Monday, December 12, 2005

Planes sometimes crash

I just recently learned that someone I know has been diagnosed with some form of Leukemia. It's sad, to be sure, particularly considering how young Avion is. However, I've never really liked her all that much. She's rather unkind to her on-again/off-again girlfriend and speaks to her condescendingly. One time she broke up with her, stating to Whitney that she wanted, instead, to be with someone who is her intellectual equal. Ouch. I honestly don't know why Whitney puts up with it and told her just as much. We were becoming pretty close friends until Avion told Whitney to stop hanging out with me and, sadly, Whitney complied.

And, since that time, Avion's been nothing but haughty and arrogant toward me as well. Her air of superiority has been an enormous turnoff and I've avoided opportunities to share in her company even though we know some of the same people and run in similar circles. Seems that most people I know who know Avion don't really care for her much and some even seem afraid of her in a way. But now that she's sick, people who know her and know of her mostly only show concern for her. I have to wonder whether it's Avion they're really concerned about or if it's more of a reflection on how they feel about Whitney, who is very well liked. People won't really talk about it and are more so talking around it. Why are they afraid?
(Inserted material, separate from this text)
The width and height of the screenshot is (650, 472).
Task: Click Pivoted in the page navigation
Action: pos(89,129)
But I understand the reluctance to speak frankly about Avion as a person, as the person we have known her to be, as it feels so cruel to dislike someone who is dying more rapidly than they should be. So do I now just forget about her cruelty and how she has hurt my friend? Do I toss aside her rudeness and arrogance? Does severe illness erase those things? Does she get a clean slate because she's sick?
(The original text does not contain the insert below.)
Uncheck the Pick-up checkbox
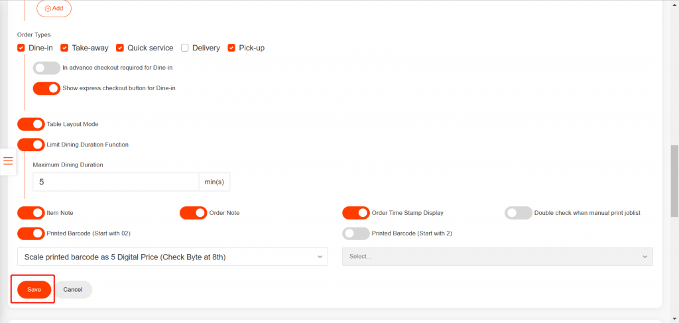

As much as the thriving Buddhist wannabe in me wants to forgive Avion and have compassion for her because I feel like it's what I'm supposed to do - because it's the right thing to do, if I'm being completely honest with myself - and I am, I'm just not there. I have pity for Avion, as I'm sure that her failing health has been humbling and challenging to her, but I still just don't trust her.

And maybe that says more about me than it does about her.

Saturday, December 10, 2005

Ode to Opus

Sadly, I lost another canine friend today (see also this post). Opus was an awesome and happy beagle with the softest ears in the history of the universe. I liked that he didn't piss my cats off and that he didn't realize that he wasn't a very big dog. His clear bent for adventure was evident in his many escapes from the backyard on 34th Street and the many friends he'd accumulated throughout the neighborhood. Everyone knew Opus. I'm still embarassed that I'd presumed that Beth had named him Opus because she enjoyed classical music, rather than as an homage to Bloom County. On the few occasions when I was temporarily in charge of walking Opus, we had wonderful conversations in which we discussed the nuances of the various aromas we encountered along the way. Okay, I admit it, I couldn't actually smell a damn thing, but it seemed really important to him to compare and contrast the various aromas from one yard to the next, one block to the next, one tree to the next, so I just went along with it. Opus, I apologize for faking it.

I hope you will forgive me. I shall overnight you an assortment of the finest biscuits to doggie afterlife immediately.